■ PROBLEMAS A RESOLVER ■
a: Responda, según el fragmento sobre Rómulo y Remo:
(i) ¿Qué lugar prefería Remo para levantar la ciudad?
(ii) ¿Cuántos buitres divisó Remo sobre su colina?
(iii) ¿Qué era el pomerium?
b: Redacte la continuación del relato sobre Rómulo y Remo a partir de su última oración.

Rómulo y Remo
Roma fue fundada, según la tradición, por dos hermanos gemelos,
Rómulo y Remo, que, acompañados de bandidos y vagabundos expulsados de sus
propias ciudades, decidieron fundar una nueva ciudad junto al Tíber. Sin
embargo, los dos hermanos no se ponían de acuerdo acerca del lugar en que
levantarían su ciudad. Remo prefería el promontorio del Aventino,
mientras que Rómulo se inclinaba por la colina del Palatino. Así
las cosas, decidieron dejar su disputa al arbitrio de los dioses y -apostados
cada uno en su colina-, se quedaron esperando una señal de lo alto.
La
mañana del 21 de
abril del año 753 a.C., Remo contemplaba el limpio cielo
primaveral desde la cima del Aventino cuando divisó seis enormes buitres sobre
su colina. Lleno de euforia, echó a correr hacia Rómulo, para anunciarle su
victoria. Sin embargo, en ese mismo instante, una bandada de doce pájaros
sobrevolaba el Palatino. Seguro de su victoria, y sin esperar la llegada de su
hermano, Rómulo cogió un arado y comenzó a cavar el pomerium, el foso circular que
fijaría el límite sagrado de la nueva ciudad, prometiendo dar muerte a quien
osara atravesarlo.

■ DATOS RECOPILADOS ■
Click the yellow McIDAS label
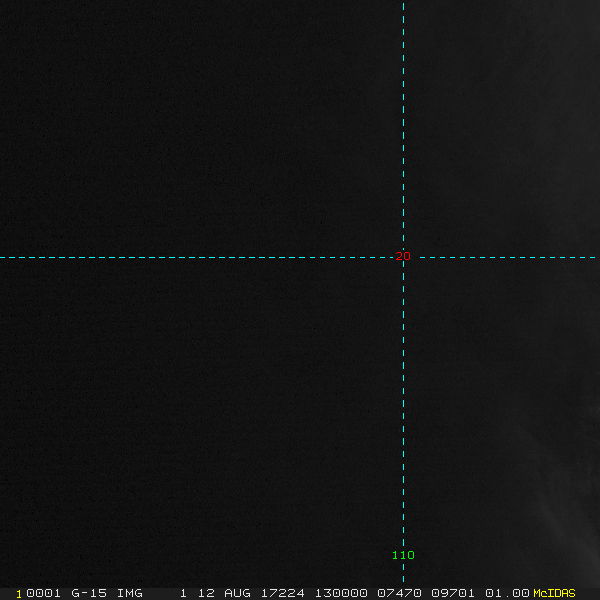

■ RESULTADOS DEL EJERCICIO ■
a:
(i) El promontorio del Aventino.
(ii) Seis.
(iii) El foso circular que fijaría el límite sagrado de la nueva ciudad.

b:
Pero
Remo, enojado por su derrota, lo cruzó desafiante de un salto. Obligado por el
juramento que acababa de pronunciar, Rómulo
dio muerte a su hermano, que fue el primero en pagar con su vida
la violación de la frontera sagrada de Roma.
Esta
leyenda encerraba para los romanos una halagüeña promesa: su
ciudad sería perfecta y jamás tendría fin, como el foso que rodeaba el
Palatino. Pero contenía también una oscura amenaza: la
sombra del fratricidio sobre la que estaba fundada planearía como una maldición
sobre Roma, en cuya historia abundaron los asesinatos y las Guerras Civiles.
El rapto de las sabinas
Para poblar la ciudad recién creada, Rómulo aceptó todo tipo de
prófugos, refugiados y desarraigados de las ciudades vecinas, de procedencia
latina. La colonia estaba formada íntegramente por varones, pero para construir
una ciudad se necesitaban también mujeres. Pusieron entonces sus ojos en las
hijas de los sabinos, que habitaban la vecina colina del Quirinal.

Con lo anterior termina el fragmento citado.